Les équipements doivent être sécurisés dès leur conception
Mais si la sécurité des équipements est encore insuffisante, les choses sont en train de changer. D’une part, les révélations de failles de sécurité par les experts et relayées par les médias, deviennent un vrai risque « business » pour ces industriels. Les actions de St. Jude Medical Inc ont chuté de près de 5% à l’annonce d’une faille de sécurité dans ses implants cardiaques. Les dirigeants ont désormais bien compris que le scandale que provoquerait dans les médias la mort d’un patient suite à une cyberattaque pourrait bien être tout aussi fatal à leur entreprise.
De l’avis des experts en sécurité, la première étape pour les concepteurs d’équipements est de ne plus intégrer la composante cybersécurité en fin de projet, mais en amont, dès les phases initiales de conception. « Pour sécuriser un objet de santé, il est important d’intégrer cette problématique cybersécurité très tôt dans le projet. Il faut analyser les risques associés au dispositif et anticiper les réponses que l’on va apporter » explique le consultant. « Il faut savoir que les concepteurs d’IRM ou de scanner investissent beaucoup pour améliorer les performances de leurs appareils mais la sécurité informatique n’est pas leur métier. » Ainsi, la simple présence de ports USB sur une station de contrôle des équipements présente un risque réel. Un laboratoire d’analyse français en a fait les frais récemment avec un de ses équipements infecté par un virus amené directement par le technicien de maintenance, sur sa clé USB.
Outre les aspects économiques, c’est la réglementation qui doit désormais évoluer afin de mieux tenir compte du risque.

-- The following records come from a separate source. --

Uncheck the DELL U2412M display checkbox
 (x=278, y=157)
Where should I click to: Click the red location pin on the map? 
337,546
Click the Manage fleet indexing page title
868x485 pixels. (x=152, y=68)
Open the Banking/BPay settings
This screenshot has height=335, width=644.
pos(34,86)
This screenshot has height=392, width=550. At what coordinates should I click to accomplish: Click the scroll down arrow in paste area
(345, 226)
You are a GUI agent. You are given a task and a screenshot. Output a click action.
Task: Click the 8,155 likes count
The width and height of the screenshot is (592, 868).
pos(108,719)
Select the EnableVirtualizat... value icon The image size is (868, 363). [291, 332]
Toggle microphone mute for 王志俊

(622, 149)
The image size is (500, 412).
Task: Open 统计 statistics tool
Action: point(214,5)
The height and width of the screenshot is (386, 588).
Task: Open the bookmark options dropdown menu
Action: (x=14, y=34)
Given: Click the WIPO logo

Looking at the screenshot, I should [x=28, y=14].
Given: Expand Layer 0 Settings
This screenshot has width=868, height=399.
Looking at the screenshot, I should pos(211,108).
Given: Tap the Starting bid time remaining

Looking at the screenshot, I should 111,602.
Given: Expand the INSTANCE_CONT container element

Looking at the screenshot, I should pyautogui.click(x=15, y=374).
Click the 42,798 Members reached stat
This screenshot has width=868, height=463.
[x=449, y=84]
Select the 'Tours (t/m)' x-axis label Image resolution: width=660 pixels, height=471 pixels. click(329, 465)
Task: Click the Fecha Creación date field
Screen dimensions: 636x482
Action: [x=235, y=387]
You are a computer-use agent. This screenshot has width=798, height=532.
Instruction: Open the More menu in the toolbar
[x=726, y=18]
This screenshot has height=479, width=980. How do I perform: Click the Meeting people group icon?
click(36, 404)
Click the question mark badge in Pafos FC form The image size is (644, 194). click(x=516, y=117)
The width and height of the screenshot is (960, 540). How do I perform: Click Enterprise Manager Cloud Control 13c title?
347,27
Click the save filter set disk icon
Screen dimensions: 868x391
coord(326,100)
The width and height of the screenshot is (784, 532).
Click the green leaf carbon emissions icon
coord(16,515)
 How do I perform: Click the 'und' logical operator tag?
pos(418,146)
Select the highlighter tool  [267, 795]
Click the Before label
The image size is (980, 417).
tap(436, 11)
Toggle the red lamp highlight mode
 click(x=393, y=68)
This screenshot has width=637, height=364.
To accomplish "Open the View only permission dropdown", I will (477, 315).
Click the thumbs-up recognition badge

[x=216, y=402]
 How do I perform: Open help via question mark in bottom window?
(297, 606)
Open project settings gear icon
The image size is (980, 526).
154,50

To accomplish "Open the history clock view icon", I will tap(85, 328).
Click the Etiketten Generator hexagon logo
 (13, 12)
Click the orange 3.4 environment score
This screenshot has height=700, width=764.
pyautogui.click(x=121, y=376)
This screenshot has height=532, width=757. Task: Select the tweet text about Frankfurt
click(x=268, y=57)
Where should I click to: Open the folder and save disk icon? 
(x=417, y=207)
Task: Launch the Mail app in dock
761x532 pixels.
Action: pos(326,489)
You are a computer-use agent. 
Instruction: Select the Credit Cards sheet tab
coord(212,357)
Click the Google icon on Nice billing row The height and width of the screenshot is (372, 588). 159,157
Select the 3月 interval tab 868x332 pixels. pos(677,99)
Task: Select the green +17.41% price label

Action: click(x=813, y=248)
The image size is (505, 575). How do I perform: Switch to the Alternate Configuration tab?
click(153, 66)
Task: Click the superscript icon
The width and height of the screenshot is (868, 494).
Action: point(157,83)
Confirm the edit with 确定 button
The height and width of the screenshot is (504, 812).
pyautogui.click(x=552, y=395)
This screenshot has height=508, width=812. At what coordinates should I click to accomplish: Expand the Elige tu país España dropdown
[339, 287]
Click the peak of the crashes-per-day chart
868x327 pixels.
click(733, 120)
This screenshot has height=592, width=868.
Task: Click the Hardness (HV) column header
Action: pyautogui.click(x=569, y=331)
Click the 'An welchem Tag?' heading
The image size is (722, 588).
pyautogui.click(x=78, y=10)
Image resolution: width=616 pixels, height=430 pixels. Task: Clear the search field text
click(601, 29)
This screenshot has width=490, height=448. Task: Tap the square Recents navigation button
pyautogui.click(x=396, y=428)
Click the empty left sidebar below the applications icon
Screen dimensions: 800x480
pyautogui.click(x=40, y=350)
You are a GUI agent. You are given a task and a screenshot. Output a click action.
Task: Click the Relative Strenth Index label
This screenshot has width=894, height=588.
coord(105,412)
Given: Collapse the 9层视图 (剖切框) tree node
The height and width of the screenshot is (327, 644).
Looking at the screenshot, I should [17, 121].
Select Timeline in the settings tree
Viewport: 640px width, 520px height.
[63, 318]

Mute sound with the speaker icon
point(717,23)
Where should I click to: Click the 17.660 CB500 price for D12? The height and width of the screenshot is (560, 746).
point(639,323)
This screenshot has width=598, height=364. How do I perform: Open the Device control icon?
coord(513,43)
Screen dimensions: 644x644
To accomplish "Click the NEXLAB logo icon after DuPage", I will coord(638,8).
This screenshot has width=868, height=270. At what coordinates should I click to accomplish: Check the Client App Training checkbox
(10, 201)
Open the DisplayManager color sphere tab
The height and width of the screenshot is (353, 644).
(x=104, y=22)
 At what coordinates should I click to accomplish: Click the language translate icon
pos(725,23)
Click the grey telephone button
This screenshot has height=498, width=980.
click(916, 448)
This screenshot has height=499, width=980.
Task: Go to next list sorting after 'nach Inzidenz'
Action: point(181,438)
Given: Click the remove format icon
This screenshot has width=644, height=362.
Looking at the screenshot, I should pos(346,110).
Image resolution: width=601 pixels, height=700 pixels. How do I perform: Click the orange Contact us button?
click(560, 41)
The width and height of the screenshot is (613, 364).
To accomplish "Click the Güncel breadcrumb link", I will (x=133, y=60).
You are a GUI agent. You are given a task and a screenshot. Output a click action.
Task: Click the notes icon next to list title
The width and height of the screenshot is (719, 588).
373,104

Si les règles de sécurité relatives à l’hébergement de données de santé sont précises et un agrément obligatoire en France, la réglementation est bien moins avancée vis-à-vis des équipements connectés. « La législation est traditionnellement très contraignante sur ce type d’équipements, mais l’aspect cybersécurité est encore assez peu pris en compte. » déplore Tristan Savalle. Une prise de conscience est néanmoins en train de s’opérer afin de pousser les industriels à « blinder » leurs équipements face aux attaques informatiques. Actuellement, l’heure reste aux recommandations. En octobre 2014, la FDA américaine a publié un petit guide interne relatif à la cybersécurité des équipements médicaux et, en France, la Haute Autorité de Santé (HAS) est allée plus loin en publiant un guide de 101 bonnes pratiques afin de concevoir des objets connectés médicaux plus sûrs. « Pour autant nous n’en sommes encore qu’à l’élaboration de guides de bonnes pratiques plutôt qu’une réglementation » précise Tristan Savalle. La prochaine phase sera sans nul doute la mise en place des procédures de certification des équipements de santé portant un volet cybersécurité, avec notamment des tests d’intrusion menés par des hacker éthiques comme l’ANSSI (Agence Nationale de la Sécurité des Systèmes d’Information) le fait déjà pour les équipements de sécurité informatique et commence à le faire pour les équipements industriels.